Records shown:

********

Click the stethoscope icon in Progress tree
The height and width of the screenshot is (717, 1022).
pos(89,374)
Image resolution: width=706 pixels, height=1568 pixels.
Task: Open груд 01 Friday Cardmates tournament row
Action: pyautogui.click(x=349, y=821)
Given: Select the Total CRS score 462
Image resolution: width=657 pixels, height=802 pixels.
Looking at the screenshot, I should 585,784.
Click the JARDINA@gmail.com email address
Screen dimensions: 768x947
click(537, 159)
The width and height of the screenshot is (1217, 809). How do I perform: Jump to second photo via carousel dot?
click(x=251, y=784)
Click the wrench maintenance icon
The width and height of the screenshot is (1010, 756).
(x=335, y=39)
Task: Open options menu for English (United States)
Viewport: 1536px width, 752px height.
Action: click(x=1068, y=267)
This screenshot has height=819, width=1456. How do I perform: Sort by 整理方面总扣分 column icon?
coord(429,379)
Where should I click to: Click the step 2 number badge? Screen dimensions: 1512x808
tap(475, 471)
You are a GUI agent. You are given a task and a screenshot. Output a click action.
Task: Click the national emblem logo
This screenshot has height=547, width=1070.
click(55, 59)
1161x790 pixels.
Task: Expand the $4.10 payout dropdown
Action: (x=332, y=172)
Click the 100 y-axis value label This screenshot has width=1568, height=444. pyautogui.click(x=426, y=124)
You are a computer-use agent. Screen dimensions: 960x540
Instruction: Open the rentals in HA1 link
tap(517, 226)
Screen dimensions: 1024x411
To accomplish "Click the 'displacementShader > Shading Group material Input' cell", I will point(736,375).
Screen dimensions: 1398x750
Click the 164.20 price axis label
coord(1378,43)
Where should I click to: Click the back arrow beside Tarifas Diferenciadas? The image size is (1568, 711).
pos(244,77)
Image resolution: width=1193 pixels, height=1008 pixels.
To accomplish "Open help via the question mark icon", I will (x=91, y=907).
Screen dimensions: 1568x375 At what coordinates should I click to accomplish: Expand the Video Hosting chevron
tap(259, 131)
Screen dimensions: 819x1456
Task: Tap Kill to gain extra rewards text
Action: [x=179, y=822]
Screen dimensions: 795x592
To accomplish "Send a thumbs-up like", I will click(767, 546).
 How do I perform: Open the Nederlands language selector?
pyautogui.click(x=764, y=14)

********

Try it: The listing above should be returned in full, exactly as shown.

Exercise output:
Click the stethoscope icon in Progress tree
The height and width of the screenshot is (717, 1022).
pos(89,374)
Image resolution: width=706 pixels, height=1568 pixels.
Task: Open груд 01 Friday Cardmates tournament row
Action: pyautogui.click(x=349, y=821)
Given: Select the Total CRS score 462
Image resolution: width=657 pixels, height=802 pixels.
Looking at the screenshot, I should 585,784.
Click the JARDINA@gmail.com email address
Screen dimensions: 768x947
click(537, 159)
The width and height of the screenshot is (1217, 809). How do I perform: Jump to second photo via carousel dot?
click(x=251, y=784)
Click the wrench maintenance icon
The width and height of the screenshot is (1010, 756).
(x=335, y=39)
Task: Open options menu for English (United States)
Viewport: 1536px width, 752px height.
Action: click(x=1068, y=267)
This screenshot has height=819, width=1456. How do I perform: Sort by 整理方面总扣分 column icon?
coord(429,379)
Where should I click to: Click the step 2 number badge? Screen dimensions: 1512x808
tap(475, 471)
You are a GUI agent. You are given a task and a screenshot. Output a click action.
Task: Click the national emblem logo
This screenshot has height=547, width=1070.
click(55, 59)
1161x790 pixels.
Task: Expand the $4.10 payout dropdown
Action: (x=332, y=172)
Click the 100 y-axis value label This screenshot has width=1568, height=444. pyautogui.click(x=426, y=124)
You are a computer-use agent. Screen dimensions: 960x540
Instruction: Open the rentals in HA1 link
tap(517, 226)
Screen dimensions: 1024x411
To accomplish "Click the 'displacementShader > Shading Group material Input' cell", I will point(736,375).
Screen dimensions: 1398x750
Click the 164.20 price axis label
coord(1378,43)
Where should I click to: Click the back arrow beside Tarifas Diferenciadas? The image size is (1568, 711).
pos(244,77)
Image resolution: width=1193 pixels, height=1008 pixels.
To accomplish "Open help via the question mark icon", I will (x=91, y=907).
Screen dimensions: 1568x375 At what coordinates should I click to accomplish: Expand the Video Hosting chevron
tap(259, 131)
Screen dimensions: 819x1456
Task: Tap Kill to gain extra rewards text
Action: [x=179, y=822]
Screen dimensions: 795x592
To accomplish "Send a thumbs-up like", I will click(767, 546).
 How do I perform: Open the Nederlands language selector?
pyautogui.click(x=764, y=14)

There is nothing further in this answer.